* _EXCERPT_:
----------
I agree with Matthew here, also based on Java experiences.
On Feb 23, 2010, at 3:20 PM, Matthew Flatt wrote:
At Tue, 23 Feb 2010 14:09:02 -0500, Carl Eastlund wrote:
The one real issue I see is the name make-set. I would much prefer
make-hash-set (with *eq and *eqv versions), which indicates
explicitly
what kind of set it is, and leaves us open to future kinds of sets.
The flip side is that `make-set' doesn't commit to a particular
implementation --- just a particular equivalence predicate.
I think Java uses the `make-hash-set' strategy a lot, and I'm pretty
sure the following has happened to me on more than one occasion:
* I've wanted a Foo.
* I discover that Foo is an interface with specific implementations
XFoo, YFoo, and ZFoo.
* It turns out that any of X, Y, or Z would work for my simple
purposes, but I have to learn about them and pick one.
* I'd really rather just say `new Foo' and let someone else pick a
good default implementation for me.
In contrast to Java, nothing prevents us from having `make-set' (the
equivalent of `new Foo') while later making `set?' an interface-like
predicate, should we eventually decide that the generality is
worthwhile.
Along similar lines, we could embed "equal" in the name `make-set',
but
`equal?' is such a good default for the equivalence relation that it's
nicer in practice to just call it `make-set'.
Just like we don't call make-hash "make-dict", because there are many
kinds of dicts,
Does anyone use dictionaries other than hash tables? So far,
`scheme/dict' doesn't seem to be worth even the day or two I spent on
it.
----------
* _INFORMATION SUPPLIED_:
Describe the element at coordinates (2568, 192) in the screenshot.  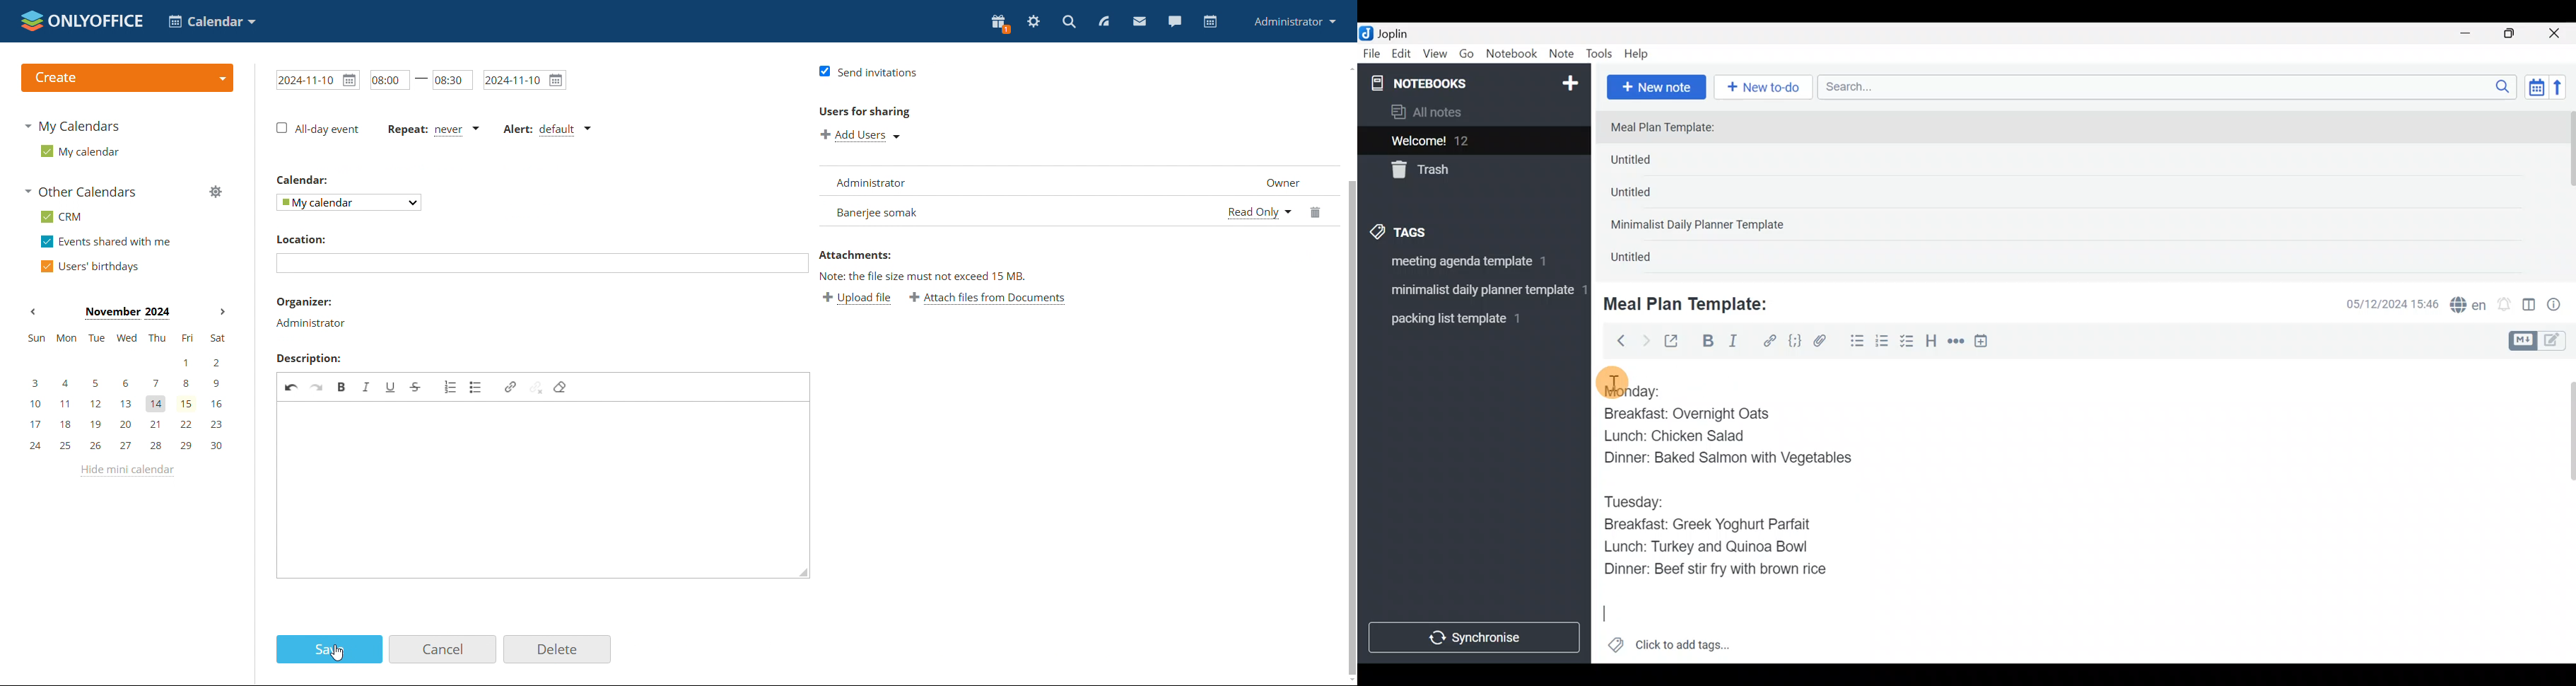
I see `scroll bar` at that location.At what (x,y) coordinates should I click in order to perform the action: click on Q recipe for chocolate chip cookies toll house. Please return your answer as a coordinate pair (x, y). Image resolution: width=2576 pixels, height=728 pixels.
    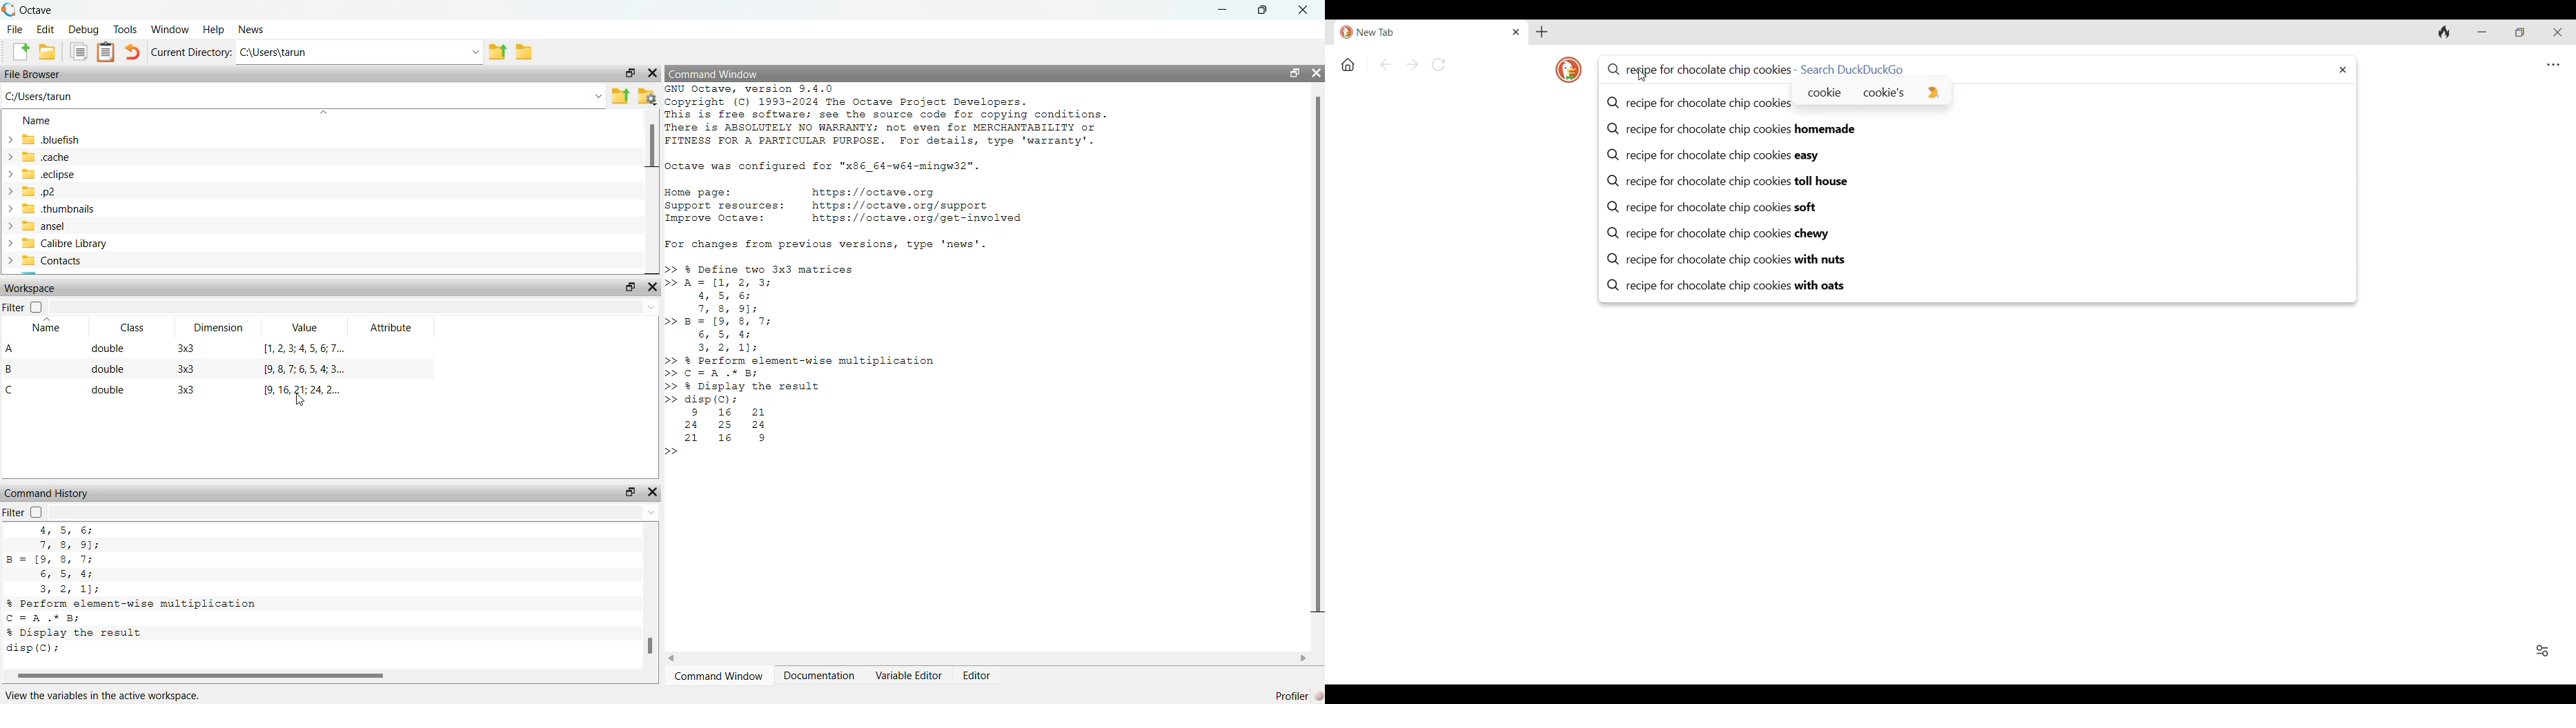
----------
* _REQUIRED ACTIONS_:
a - Sum up the thread about naming `make-set` in two sentences.
b - Print the part of the thread about naming `make-set` from "I agree with" up to and including "kinds of sets.".
Work from the thread about naming `make-set` only, not from the material.

* _THE SOLUTIONS_:
a - Carl Eastlund would rather have `make-hash-set`, because the name says explicitly what kind of set it is and leaves room for future kinds of sets. Matthew Flatt answers that `make-set` commits only to an equivalence predicate and not to an implementation, recalling Java cases where picking among an interface's implementations was a chore, and the first writer agrees based on Java experience.

b -
I agree with Matthew here, also based on Java experiences.
On Feb 23, 2010, at 3:20 PM, Matthew Flatt wrote:
At Tue, 23 Feb 2010 14:09:02 -0500, Carl Eastlund wrote:
The one real issue I see is the name make-set. I would much prefer
make-hash-set (with *eq and *eqv versions), which indicates
explicitly
what kind of set it is, and leaves us open to future kinds of sets.